𝒪n suit les pensées de Nisha, jeune indienne timide, qui raconte son histoire en s’adressant à sa mère décédée, dans son journal intime et qui ne comprend pas pourquoi on doit séparer les hindous et les musulmans en deux. En effet, son père est hindou et s’est marié avec une musulmane, et elle ne voit pas la différence. Leur cuisinier, Kazi, est également musulman, et c’est la personne avec qui elle se sent le mieux, qui prend le plus soin d’elle et avec qui elle se sent aimer. J’ai adoré les parties où ils étaient ensemble à cuisiner, car on apprend de nombreuses recettes qui mélangent les traditions, avec un joli mélange de saveurs, de senteurs et d’épices ! En plus, il y a un petit lexique pour mieux visualiser, ça donne clairement faim. Cela donne un côté très réaliste au récit, au coeur de la culture du pays. Mais Kazi est en plus un homme bon, qui voit l’intelligence de Nisha et la fait évoluer et se poser les bonnes questions, en restant très humain.

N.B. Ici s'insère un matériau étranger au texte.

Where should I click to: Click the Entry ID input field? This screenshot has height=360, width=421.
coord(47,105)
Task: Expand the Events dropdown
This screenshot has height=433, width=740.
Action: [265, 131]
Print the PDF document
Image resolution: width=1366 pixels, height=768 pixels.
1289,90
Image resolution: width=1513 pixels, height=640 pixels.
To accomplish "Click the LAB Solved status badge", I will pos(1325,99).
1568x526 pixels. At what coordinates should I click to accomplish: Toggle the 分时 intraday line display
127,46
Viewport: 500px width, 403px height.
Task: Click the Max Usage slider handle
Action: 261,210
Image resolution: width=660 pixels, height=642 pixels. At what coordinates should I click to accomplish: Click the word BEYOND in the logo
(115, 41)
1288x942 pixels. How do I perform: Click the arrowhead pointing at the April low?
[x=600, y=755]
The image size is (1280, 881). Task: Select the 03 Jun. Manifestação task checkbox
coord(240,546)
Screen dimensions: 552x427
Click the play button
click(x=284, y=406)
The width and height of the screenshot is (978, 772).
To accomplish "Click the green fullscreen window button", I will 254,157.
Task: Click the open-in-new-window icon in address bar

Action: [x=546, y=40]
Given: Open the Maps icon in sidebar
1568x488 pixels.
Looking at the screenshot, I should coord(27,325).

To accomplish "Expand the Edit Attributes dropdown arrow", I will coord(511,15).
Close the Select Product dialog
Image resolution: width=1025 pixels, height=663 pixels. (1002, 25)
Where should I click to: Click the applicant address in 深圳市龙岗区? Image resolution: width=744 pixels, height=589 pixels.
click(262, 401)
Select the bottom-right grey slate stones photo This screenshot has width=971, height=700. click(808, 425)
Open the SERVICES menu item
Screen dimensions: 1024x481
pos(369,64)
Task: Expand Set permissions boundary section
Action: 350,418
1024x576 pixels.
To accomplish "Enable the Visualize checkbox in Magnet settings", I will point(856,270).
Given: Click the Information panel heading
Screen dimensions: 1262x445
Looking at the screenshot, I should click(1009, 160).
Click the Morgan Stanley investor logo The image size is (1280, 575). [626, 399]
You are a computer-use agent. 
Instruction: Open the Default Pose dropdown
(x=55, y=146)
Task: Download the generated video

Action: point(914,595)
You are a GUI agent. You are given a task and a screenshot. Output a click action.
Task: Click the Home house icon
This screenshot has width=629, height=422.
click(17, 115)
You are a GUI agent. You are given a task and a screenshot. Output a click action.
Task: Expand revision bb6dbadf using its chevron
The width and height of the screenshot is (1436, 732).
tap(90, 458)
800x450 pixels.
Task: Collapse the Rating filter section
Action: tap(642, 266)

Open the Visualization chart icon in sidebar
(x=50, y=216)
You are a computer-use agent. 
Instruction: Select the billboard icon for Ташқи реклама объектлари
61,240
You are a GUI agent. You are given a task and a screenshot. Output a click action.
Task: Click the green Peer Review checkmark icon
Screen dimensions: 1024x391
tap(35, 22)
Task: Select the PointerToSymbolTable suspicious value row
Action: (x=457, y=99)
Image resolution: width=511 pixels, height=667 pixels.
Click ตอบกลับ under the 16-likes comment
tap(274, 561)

𝒞’est un sublime message de tolérance qui prend au coeur et qui attriste. Parce que la petite ne saisit vraiment pas pourquoi on doit se déchirer comme ça pour la religion et surtout à cause de ceux qui gouvernent et qui décident tout pour le reste du peuple. On suit l’exode de cette enfant, la perte de ses repères et la violence qui en résulte. Sincèrement, cette partie là m’a pris aux tripes, le danger est partout, c’est une question de survie et l’humanité disparait complètement. Lire ça à travers le traumatisme d’un enfant est encore plus poignant. La famille passe d’une relative richesse à la perte de ses possessions en quelques jours, à se battre pour trouver de l’eau et à avoir peur pour ses proches, à tel point qu’on ne sait pas comment ça va finir. Cela révèle les caractères de chacun et la force des autres. Une scène très visuelle est celle du train, facile à imaginer lorsqu’on a en tête les trains bondés indiens, où il est difficile de trouver une place sans étouffer. En résulte un véritable sentiment d’oppression et de colère pour ces familles qui n’ont rien demandé.

𝒪n évoque aussi la dyslexie, fait plutôt rare, avec le frère jumeau de Nisha, Amil. J’ai trouvé vraiment sublime la façon de l’autrice d’en parler, avec le prisme de l’art. En effet, le garçon ne suit pas à l’école, n’arrive pas à lire car les lettres bougent et s’animent, mais est excellent en dessin et aux échecs. On voit l’amour d’une soeur pour son frère et vice-versa, qui cherchent à se protéger l’un l’autre. Tout un spectre de l’amour filial est évoqué, de la grand-mère au père, puis des enfants. On parvient à saisir les points de vue chacun, avec une volonté d’empathie et de compréhension. Le poids des mots est aussi important, on le ressent avec le personnage complexe de Nisha, très intelligente mais qui a peur de parler, avec des passages si tristes qu’on souhaiterait pleurer pour elle qui n’ose pas le faire. Ce qui ressort de ce roman, malgré la terrible violence, c’est surtout l’amour.